Specific scores for data protection, privacy and data security are included in RADAR™ reports, with areas colour-coded red, amber or green depending on the risks identified.
Data security (Principle 7 of the DPA) is given very specific focus as this is the area where most organisations are at greatest risk.
Risks are then assessed as a consequence of the review in terms of their likelihood and impact and an action plan to tackle them is presented for the client’s consideration. As data protection and security is an ongoing process, typically this might involve training, policy creation, formal risk assessment, seeding, mystery shopping and an annual re-assessment.
Risk, of course, is not new in the insurance world. But what is fast becoming a new trend is to insure against some of the data risks outlined above from happening. Some of the larger insurers have now developed specific cyber and data security insurance cover. James Tuplin, QBE’s portfolio manager for technology, media and telecoms (which includes cyber-security), has been developing insurance products that cover organisations for cyber and data security threats.
“Essential cover provides, for example, crisis management with a 24-hour hotline to assist in controlling a security event via forensics teams, to work out what has happened and to rectify the issue, and a PR response, to reduce reputational damage,” explains Tuplin. “Any damage caused to underlying systems can also be covered, as can the notification cost to those impacted by the breach, credit monitoring for those affected where necessary and the costs of setting up a call centre to respond to concerned customers, together with the cost of the fine (where insurable) and lost profits caused by the business interruption of a security event taking out your network. Even cyber-extortion and claiming against dishonest and disgruntled employees can be covered.”

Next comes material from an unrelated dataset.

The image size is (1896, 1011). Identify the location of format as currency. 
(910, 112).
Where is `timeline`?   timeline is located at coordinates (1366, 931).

The good news for organisations who have taken the issue of data protection and security seriously is that some insurance companies will offer discounted premiums. QBE, for example, has recognised that companies who are aiming to de-risk their data in the above way should benefit. Companies which have been through the DataIQ RADAR™ assessment, for example, could benefit from anything up to 25 per cent off the costs of their policy as they can demonstrate that they have taken seriously de-risking data theft, loss and misuse via a good DataIQ RADAR™ score.
The moral of the story, of course, is that organisations must put more value on the data they have and consider ways to de-risk the data to keep data breaches off the risk register. None of this is foolproof, though, as hackers will always be after the next big challenge and we, the humble employees, will still be people who make mistakes. So insuring against them is good common sense.